> [ABOUT THIS EXERCISE]:
Scan the entries below for the word "computer". Copy out every line in which it occurs.

> [DATA LISTING]:

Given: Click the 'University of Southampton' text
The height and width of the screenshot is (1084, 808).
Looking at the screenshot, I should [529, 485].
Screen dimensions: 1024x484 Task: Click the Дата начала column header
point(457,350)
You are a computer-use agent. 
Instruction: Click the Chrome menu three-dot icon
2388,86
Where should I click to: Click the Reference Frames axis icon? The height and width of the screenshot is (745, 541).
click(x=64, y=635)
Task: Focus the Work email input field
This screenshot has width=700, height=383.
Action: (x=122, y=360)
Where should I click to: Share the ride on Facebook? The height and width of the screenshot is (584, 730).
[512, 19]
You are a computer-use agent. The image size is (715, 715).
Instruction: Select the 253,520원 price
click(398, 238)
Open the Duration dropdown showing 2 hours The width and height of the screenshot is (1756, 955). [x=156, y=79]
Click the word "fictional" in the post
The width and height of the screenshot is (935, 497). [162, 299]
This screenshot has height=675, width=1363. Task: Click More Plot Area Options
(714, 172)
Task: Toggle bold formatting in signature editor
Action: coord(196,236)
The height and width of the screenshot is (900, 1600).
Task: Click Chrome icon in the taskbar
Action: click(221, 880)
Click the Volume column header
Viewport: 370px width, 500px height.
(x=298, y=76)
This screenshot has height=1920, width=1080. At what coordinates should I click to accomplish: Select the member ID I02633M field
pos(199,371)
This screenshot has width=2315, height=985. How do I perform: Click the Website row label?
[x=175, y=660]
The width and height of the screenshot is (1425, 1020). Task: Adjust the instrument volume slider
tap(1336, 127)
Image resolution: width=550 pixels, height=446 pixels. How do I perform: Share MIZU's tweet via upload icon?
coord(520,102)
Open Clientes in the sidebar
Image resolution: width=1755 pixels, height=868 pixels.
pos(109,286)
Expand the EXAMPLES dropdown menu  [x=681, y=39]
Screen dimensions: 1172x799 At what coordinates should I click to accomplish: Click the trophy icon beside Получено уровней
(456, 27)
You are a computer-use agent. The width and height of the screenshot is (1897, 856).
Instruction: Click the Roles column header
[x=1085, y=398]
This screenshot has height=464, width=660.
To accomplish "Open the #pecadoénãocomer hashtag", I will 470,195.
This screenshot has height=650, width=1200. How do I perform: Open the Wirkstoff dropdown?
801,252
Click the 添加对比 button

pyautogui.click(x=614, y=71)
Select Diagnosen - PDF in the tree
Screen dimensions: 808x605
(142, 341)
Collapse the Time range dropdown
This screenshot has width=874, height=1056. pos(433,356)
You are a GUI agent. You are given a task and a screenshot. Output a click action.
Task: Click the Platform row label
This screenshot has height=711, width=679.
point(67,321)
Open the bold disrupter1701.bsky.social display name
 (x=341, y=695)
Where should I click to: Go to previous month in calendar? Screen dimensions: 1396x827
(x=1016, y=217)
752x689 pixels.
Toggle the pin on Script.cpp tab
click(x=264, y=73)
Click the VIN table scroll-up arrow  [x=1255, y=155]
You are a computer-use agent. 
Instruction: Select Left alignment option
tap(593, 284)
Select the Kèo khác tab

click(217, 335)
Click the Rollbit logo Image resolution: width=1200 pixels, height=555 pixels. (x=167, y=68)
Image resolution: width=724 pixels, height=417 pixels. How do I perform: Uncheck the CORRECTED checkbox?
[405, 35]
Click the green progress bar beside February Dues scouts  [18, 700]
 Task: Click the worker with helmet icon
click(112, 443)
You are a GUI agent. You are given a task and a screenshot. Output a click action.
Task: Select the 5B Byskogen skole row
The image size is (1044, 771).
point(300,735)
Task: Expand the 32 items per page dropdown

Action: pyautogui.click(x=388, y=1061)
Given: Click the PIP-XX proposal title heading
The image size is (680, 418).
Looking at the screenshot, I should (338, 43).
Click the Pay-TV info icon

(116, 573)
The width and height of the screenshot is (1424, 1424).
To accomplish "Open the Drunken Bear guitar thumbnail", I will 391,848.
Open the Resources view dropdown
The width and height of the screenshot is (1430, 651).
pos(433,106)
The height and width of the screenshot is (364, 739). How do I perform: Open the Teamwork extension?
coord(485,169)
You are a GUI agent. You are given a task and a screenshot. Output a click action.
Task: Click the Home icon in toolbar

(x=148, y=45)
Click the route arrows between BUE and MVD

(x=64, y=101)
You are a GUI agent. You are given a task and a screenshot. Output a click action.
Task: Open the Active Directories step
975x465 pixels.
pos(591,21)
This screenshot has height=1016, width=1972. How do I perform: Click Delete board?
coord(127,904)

> [EXPECTED ANSWER]:
You are a computer-use agent. 
You are a computer-use agent. The image size is (715, 715).
You are a computer-use agent. The width and height of the screenshot is (1897, 856).
You are a computer-use agent. 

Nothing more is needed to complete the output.